Dean McDermott Recalls Tough Conversation With Son Liam After He Was Body Shamed
By Scott Baumgartner
Alberto E. Rodriguez/Getty Images for WE tv
Dean McDermott is opening up about how he recently had to have a brutal conversation with his 12-year-old son, Liam, after he experienced body shaming online.
In the latest episode of his podcast, Daddy Issues, which he co-hosts with Nicky Paris and Adam Hunter, he mentioned that his son, whom he shares with wife Tori Spelling, came to him asking if he is "obese" after noticing the word used in an insulting comment on Instagram.
"So [Spelling] did this post about, you know, having a snack with the family, and all the moms got up in arms. 'You feed your kids this? … No wonder they’re obese,'" McDermott explained. "So, Liam saw this. He saw it on my phone and he took me aside, and he said, 'Dad, am I obese?' And I said, 'Dude, no. You are not obese.'"
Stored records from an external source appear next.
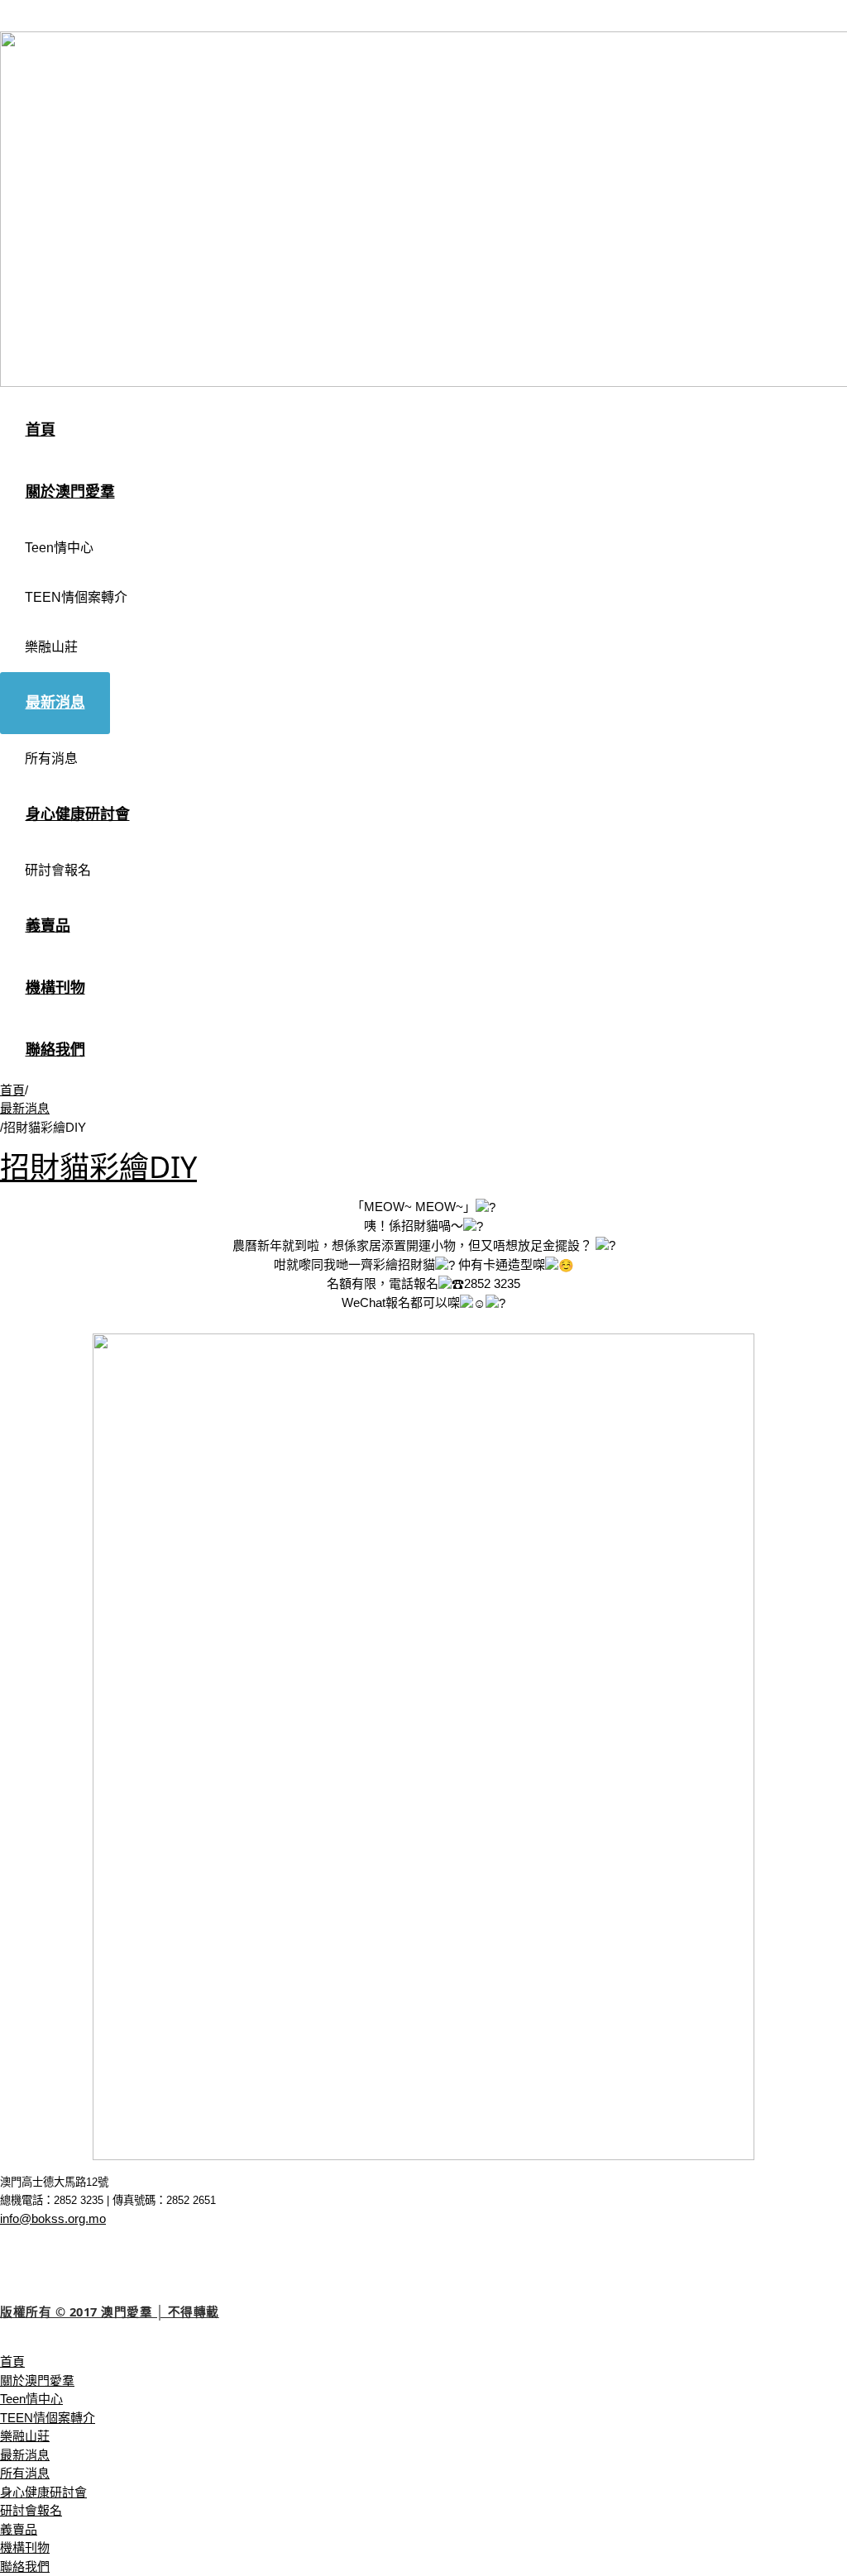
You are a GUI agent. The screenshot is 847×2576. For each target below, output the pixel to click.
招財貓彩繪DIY (98, 1167)
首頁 (12, 1090)
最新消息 (25, 1108)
McDermott told listeners that he explained to his son that, with fame comes some unsavory things, including strangers calling you names on social media. He encouraged Liam to find a healthy way to deal with the hurtful responses he encounters.
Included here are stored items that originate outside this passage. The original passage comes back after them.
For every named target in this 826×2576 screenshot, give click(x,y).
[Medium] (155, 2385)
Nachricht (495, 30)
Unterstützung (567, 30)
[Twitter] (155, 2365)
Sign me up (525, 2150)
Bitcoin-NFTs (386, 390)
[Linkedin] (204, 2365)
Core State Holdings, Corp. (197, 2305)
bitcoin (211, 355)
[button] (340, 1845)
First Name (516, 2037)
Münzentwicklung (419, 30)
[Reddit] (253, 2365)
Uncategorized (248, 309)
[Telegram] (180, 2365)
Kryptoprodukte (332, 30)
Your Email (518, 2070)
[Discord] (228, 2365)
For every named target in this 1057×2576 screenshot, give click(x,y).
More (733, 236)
"I took him aside, and I said, 'Look, you know what? People are going to say horrible things,'" he shared. "'We’re in the spotlight, Mom and Dad. People know who you are, and people are going to say nasty things. So, you can fire back at them, or you can stop and think and send them some love.'"
"So I said, 'We can get mad about this, or we can take the high road, send them some love because they’re hurting,'" he continued. "Liam’s 12, going on 30. So, you know, he really got it."
McDermott also provided Liam with words of encouragement, telling him to remember his 20-year-old half-brother, Jack, whom McDermott shares with ex-wife Mary Jo Eustace, and remind himself that he is going through a phase.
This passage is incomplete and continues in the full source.